Picard seeks up to $1 billion on behalf of Madoff’s defrauded investors, including $300 million in false profits and $700 million in withdrawn principal that Picard argues should be forfeited because of Sterling’s willful blindness. This potentially massive judgment against Sterling raises the probability for a settlement, which commentators agree is the most likely result here. However, the fact that the suit was unsealed Friday after several months of talks indicates that the two sides are still far apart.

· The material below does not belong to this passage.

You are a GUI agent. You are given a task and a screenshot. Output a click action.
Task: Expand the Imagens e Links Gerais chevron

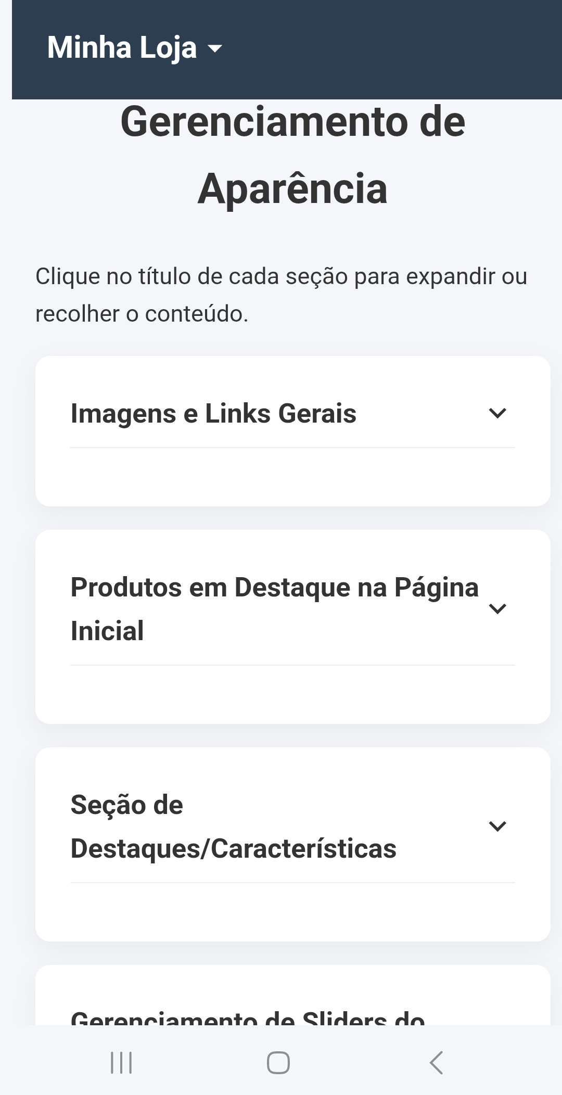click(497, 413)
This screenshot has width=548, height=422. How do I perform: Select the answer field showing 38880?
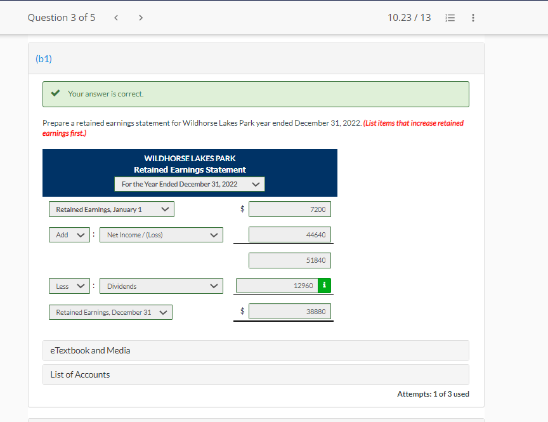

Regardless, the suit has cast a shadow over the Mets’ upcoming season just days before pitchers and catchers are scheduled to report to spring training. Star third basemen David Wright has admitted that the pending suit will likely trickle down to affect the clubhouse. Mets owner Fred Wilpon has already announced his intention to sell up to twenty-five percent of the team to cover a potential settlement, though he maintains that he and Sterling’s partners had no inkling of illegal activity by Madoff before the fraud was uncovered.
This all but confirms Wilpon’s intention to seek a settlement in this case. Picard presents no direct evidence of knowledge by Sterling’s partners of Madoff’s fraud, relying instead on the implication of misconduct from a long, close personal and business relationship between Wilpon and Madoff. However, Wilpon and his partners clearly must realize that a trial in New York near the scene of Madoff’s fraud would draw a media circus, and that a jury would likely be particularly sympathetic to the claims of Madoff’s victims against such high-profile defendants.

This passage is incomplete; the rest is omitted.